What is required:
After reading each line of the entries, give the number of lines that contain "left" and nothing else.

** Opening Records shown block **

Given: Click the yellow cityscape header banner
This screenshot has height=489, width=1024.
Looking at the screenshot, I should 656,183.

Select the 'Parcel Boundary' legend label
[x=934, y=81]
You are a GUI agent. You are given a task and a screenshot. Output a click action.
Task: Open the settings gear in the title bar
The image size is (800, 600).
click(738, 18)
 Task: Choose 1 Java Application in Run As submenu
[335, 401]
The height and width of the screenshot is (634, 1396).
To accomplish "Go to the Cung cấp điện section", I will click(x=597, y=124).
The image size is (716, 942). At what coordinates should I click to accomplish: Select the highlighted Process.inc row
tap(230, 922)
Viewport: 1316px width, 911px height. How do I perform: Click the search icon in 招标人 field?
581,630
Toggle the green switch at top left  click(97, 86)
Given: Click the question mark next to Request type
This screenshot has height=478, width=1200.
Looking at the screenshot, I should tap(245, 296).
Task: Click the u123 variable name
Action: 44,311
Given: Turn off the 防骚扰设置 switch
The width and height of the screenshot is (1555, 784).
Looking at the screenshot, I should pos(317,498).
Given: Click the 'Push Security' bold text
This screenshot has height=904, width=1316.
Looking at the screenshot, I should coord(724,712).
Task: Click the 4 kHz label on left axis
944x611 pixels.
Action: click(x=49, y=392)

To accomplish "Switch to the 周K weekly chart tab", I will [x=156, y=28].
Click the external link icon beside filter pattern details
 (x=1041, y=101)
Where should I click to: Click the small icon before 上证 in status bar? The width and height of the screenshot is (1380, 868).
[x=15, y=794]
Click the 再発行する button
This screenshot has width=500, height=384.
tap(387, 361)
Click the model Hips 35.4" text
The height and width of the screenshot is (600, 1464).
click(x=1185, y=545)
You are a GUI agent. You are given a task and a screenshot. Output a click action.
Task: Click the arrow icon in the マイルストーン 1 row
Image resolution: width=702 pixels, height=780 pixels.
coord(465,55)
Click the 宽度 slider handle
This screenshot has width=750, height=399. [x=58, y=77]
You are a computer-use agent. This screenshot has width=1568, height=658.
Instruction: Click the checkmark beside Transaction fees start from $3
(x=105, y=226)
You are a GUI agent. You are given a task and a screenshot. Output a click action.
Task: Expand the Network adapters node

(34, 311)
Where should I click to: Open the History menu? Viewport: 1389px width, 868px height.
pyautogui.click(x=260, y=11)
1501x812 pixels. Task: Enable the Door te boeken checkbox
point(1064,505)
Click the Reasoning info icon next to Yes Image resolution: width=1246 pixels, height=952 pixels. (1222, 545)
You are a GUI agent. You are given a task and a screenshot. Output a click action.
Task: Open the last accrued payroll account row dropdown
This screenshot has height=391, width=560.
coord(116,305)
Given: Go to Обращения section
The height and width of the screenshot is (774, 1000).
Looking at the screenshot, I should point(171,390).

** Closing Records shown block **

Exercise response:
2